Pada pagi itu kupetik hikmah dari beberapa potongan kejadian singkat di sekolah ini. Mungkin potongannya tidak utuh, tapi tetap akan kucoba rangkai menjadi pelajaran bermakna. Akan kukumpulkan potongan hikmah itu disetiap Seninnya.
Pagi itu upacara bendera. Upacara memang sudah menjadi sarana mengenang para
pahlawan bangsa yang sudah berjuang demi kemerdekaan negeri ini. Kegiatan pagi Senin itu terasa lebih dalam bagiku yang tidak ikut berdiri di halaman sekolah. 
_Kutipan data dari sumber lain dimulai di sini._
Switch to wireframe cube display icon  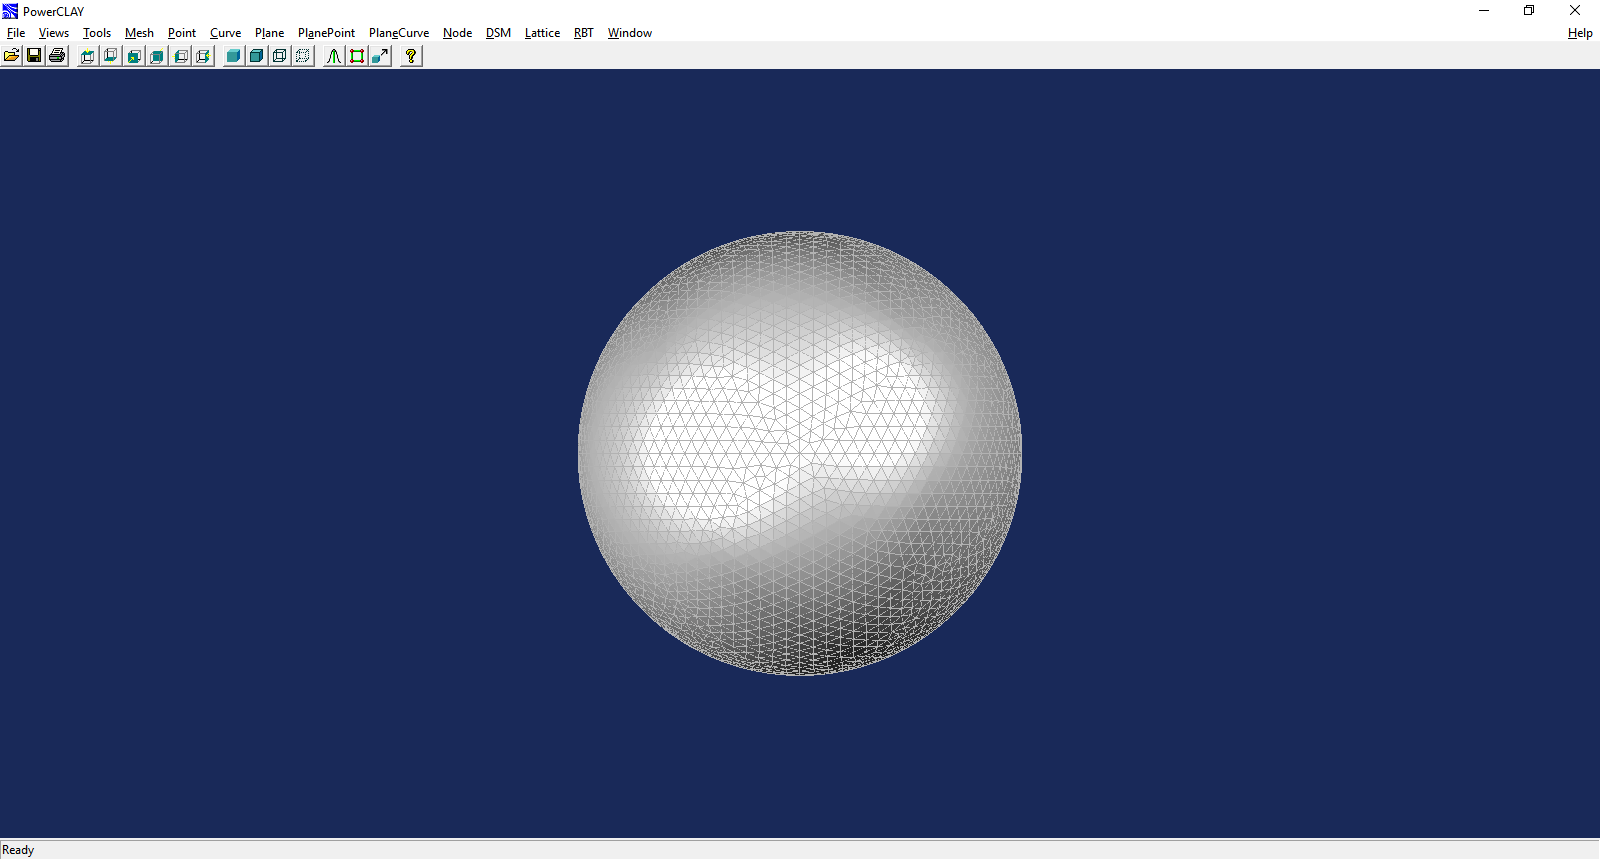coord(280,56)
Mungkin karena tidak kepanasan dan alasan paling tepatnya adalah sudah sangat lama aku tidak menyaksikan seremoni kenaikan bendera. Dari balik pintu kaca transparan kusaksikan wajah-wajah bahagia bercampur lelah karena kepanasan di bawah sinaran matahari pagi, dan hati-hati yang membatin semoga upacara ini cepat berakhir.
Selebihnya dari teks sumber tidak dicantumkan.